Schriftliche Aufgabe
Setzen Sie den folgenden Forumsauszug über den Beitrag von Anglern und Jägern zum Naturschutz im Anschluss an seine letzte Zeile fort.

Seitenauszug
-- -- --
WhatsApp scheint doch eine Macht zu sein....mehr noch als Facebook und YouTube!!!
Grade die etwas älteren Semester sind nicht unbedingt bei Facebook oder YouTube, aber WhatsApp hat wirklich jeder.
Vielleicht sollte das Anglerboard Team Mal drüber nachdenken ihre Clips auch über WhatsApp zu verbreiten:m

Bis denn....


----------



## Thomas9904 (23. Dezember 2016)

*AW: Angler + Jäger leisten größeren Beitrag für Naturschutz als andere*

Da muss Franz ran - ich hab noch Nokia ;-)


----------



## Franz_16 (23. Dezember 2016)

*AW: Angler + Jäger leisten größeren Beitrag für Naturschutz als andere*

Eine professionelle Verbreitung über Whatsapp ist sehr schwierig, es gibt so eine Art Newsletter-System über das man an die eingetragenen Nummern Nachrichten schicken kann, dazu ist aber die Rechtslage in Deutschland derzeit sehr ungünstig. Deswegen haben diese Systeme auch noch keine weite Verbreitung. 

Die nächste Möglichkeit ist eine Whatsapp Gruppe, da ist aber bei 256 Teilnehmern Schluss. Wobei 10 "Multiplikatoren" oft wertvoller sind, als 500 "nur Leser"  

Ich mach mir mal Gedanken, wie man das rechtssicher im privaten Rahmen organisieren kann. 

Inhalte (Videos / Bilder usw.) entsprechend auch für Whatsapp zur Verfügung zu stellen ist nicht das Problem, das mache ich regelmäßig. 

Ich mach mir mal Gedanken, wie man das vernünftig organisatorisch hinkriegen kann.
Das besprechen wir dann aber in einem anderen Thread, um hier nicht ins Offtopic abzugleiten.


----------



## Thomas9904 (23. Dezember 2016)

*AW: Angler + Jäger leisten größeren Beitrag für Naturschutz als andere*

Auch nett, CDU Landtagsfraktion, Herr Martin Bäumer  ;-)
"Ich hab die Schnauze voll, ich mag diesen Blödsinn nicht mehr hören"
-- -- --
Extrahierte Einträge
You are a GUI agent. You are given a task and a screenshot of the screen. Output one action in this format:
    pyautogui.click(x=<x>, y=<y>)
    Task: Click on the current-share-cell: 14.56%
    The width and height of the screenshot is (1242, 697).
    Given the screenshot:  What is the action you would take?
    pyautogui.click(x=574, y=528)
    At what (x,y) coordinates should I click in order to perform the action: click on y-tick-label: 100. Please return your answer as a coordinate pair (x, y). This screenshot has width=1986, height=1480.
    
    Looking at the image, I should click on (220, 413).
-- -- --
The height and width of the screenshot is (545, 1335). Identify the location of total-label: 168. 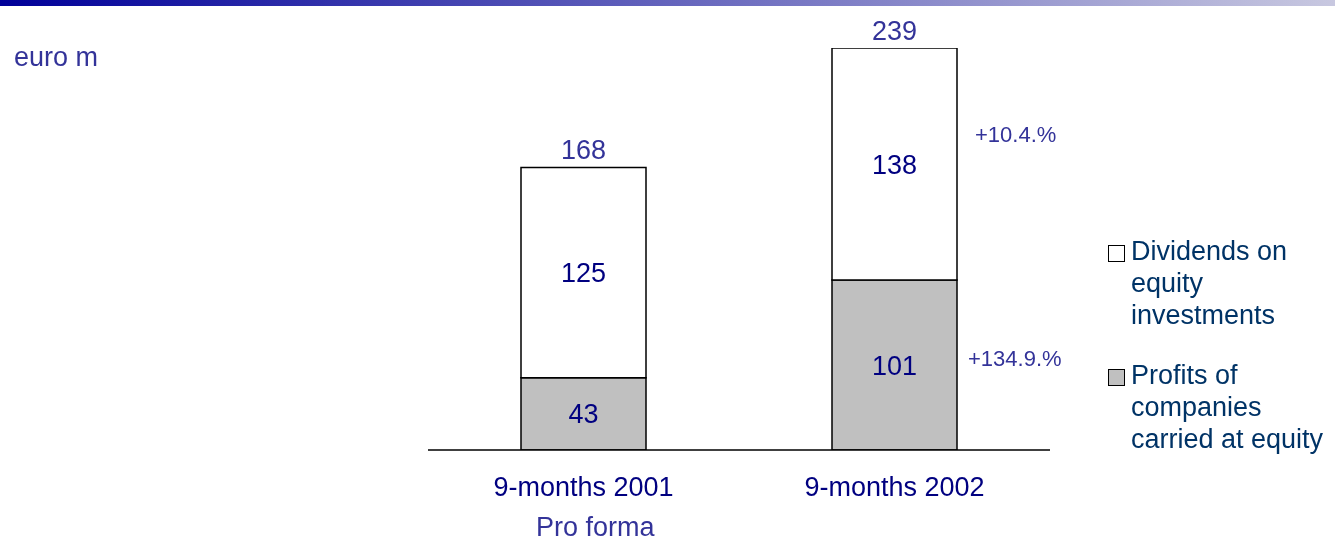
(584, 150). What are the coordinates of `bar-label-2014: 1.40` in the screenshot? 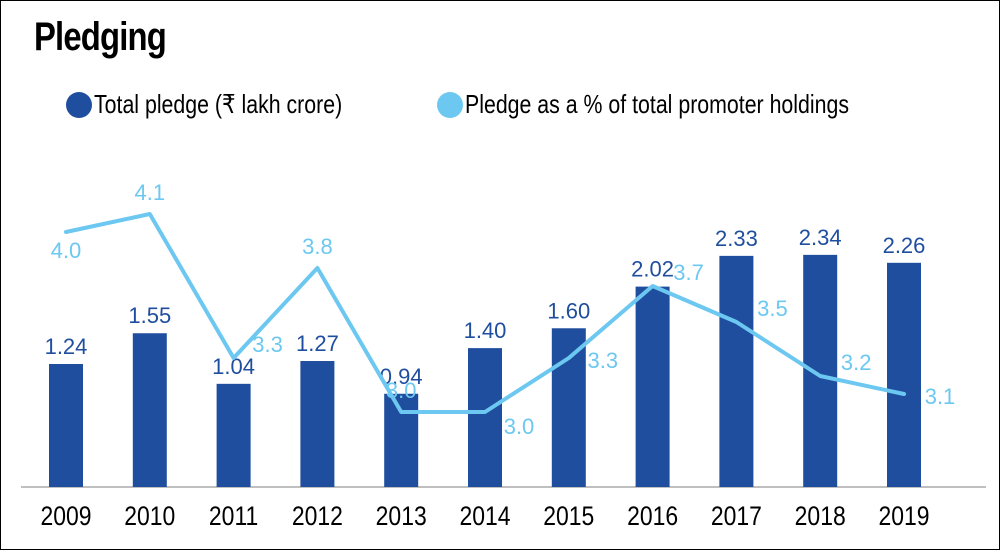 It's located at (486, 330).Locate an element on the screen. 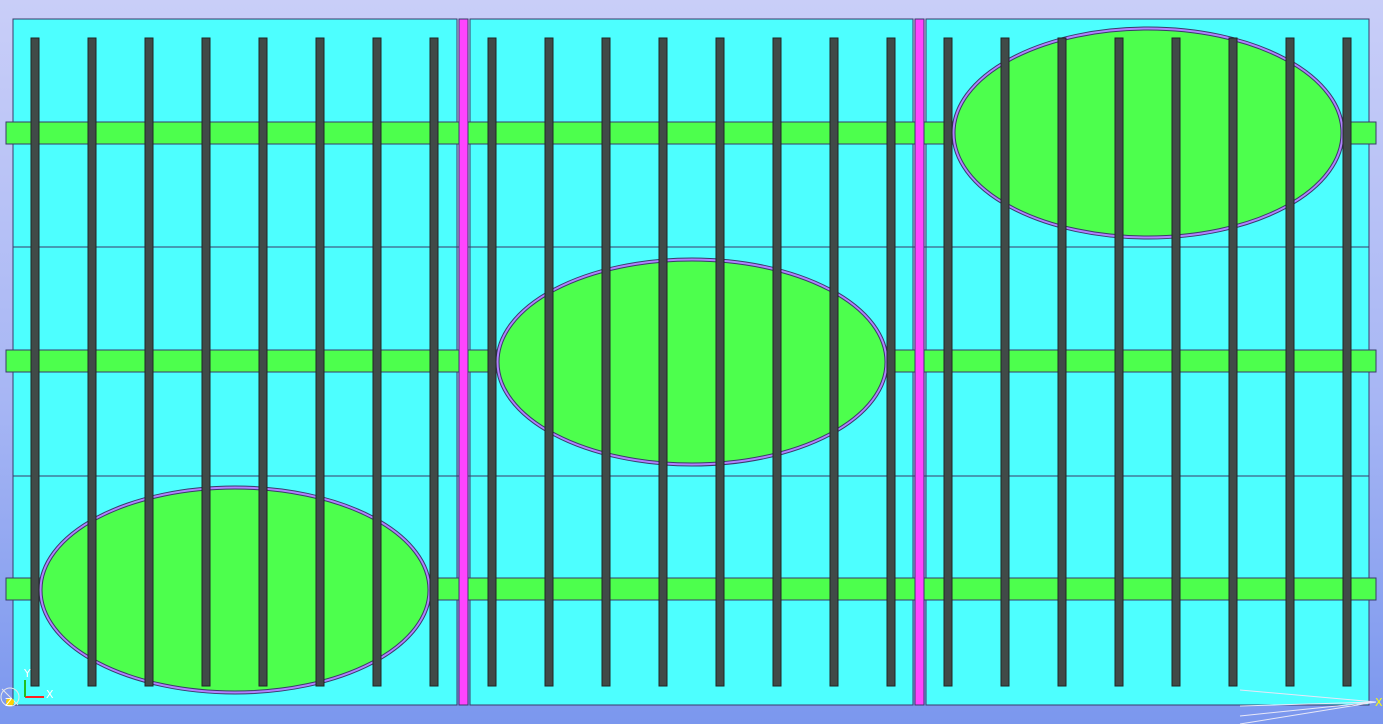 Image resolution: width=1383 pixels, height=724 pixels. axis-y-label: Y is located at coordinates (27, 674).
-- -- --
Lösung der Aufgabe
Ab Minute 1.44 dann zur Ordnung gerufen ;-))
[youtube1]DDbko-Alj04[/youtube1]


----------



## RuhrfischerPG (23. Dezember 2016)

*AW: Angler + Jäger leisten größeren Beitrag für Naturschutz als andere*



Hechtbär schrieb:


> Klasse Rede vom Kameraden Hocker! :m



Heute mal angeschaut und kann dem nur zustimmen.

Dr.Hocker schafft in wenigen Minuten und Sätzen etwas emotional und zugleich stimmig korrekt rüberzubringen,wozu Frau Dr.seit Jahren nicht Willens oder Kompetenztechnisch schlicht überfordert ist.



Hechtbär schrieb:


> Hatte gehofft, das er dem Angesprochenen noch irgendwas an den Kopf wirft... Wasserglas, Schlüsselbund oder so... Nen verfaulter Fisch wäre sogar nen Statement gewesen! :vik:



Bei mehr verfügbarer Redezeit, hätte er ihn wahrscheinlich mit durchaus unschönen Fakten(!) zum Thema NABU  konfrontiert..

Im Gegensatz zu Frau Dr.,dürfte er als Sprecher in seinem Ressort nämlich genau wissen,wer welche Leichen im  Keller liegen hat.




Ukel schrieb:


> Da könnte man glatt auf die Idee kommen, Frau Dr. gegen Herrn Dr. auszutauschen, das würde beim DAFV einen Quantensprung nach oben bringen.



Die Idee hat was..blöd nur,das die Dame nach der bisherigen DAFV  Vorstellung,im Stellenwert normal denkender Lobbyverbände "etwas" gefallen sein dürfte..Ladenhüter.

Bis auf den DAFV,dürfte da keiner Wert auf weitere Lobbyblamagen im Dauerschleifenformat legen.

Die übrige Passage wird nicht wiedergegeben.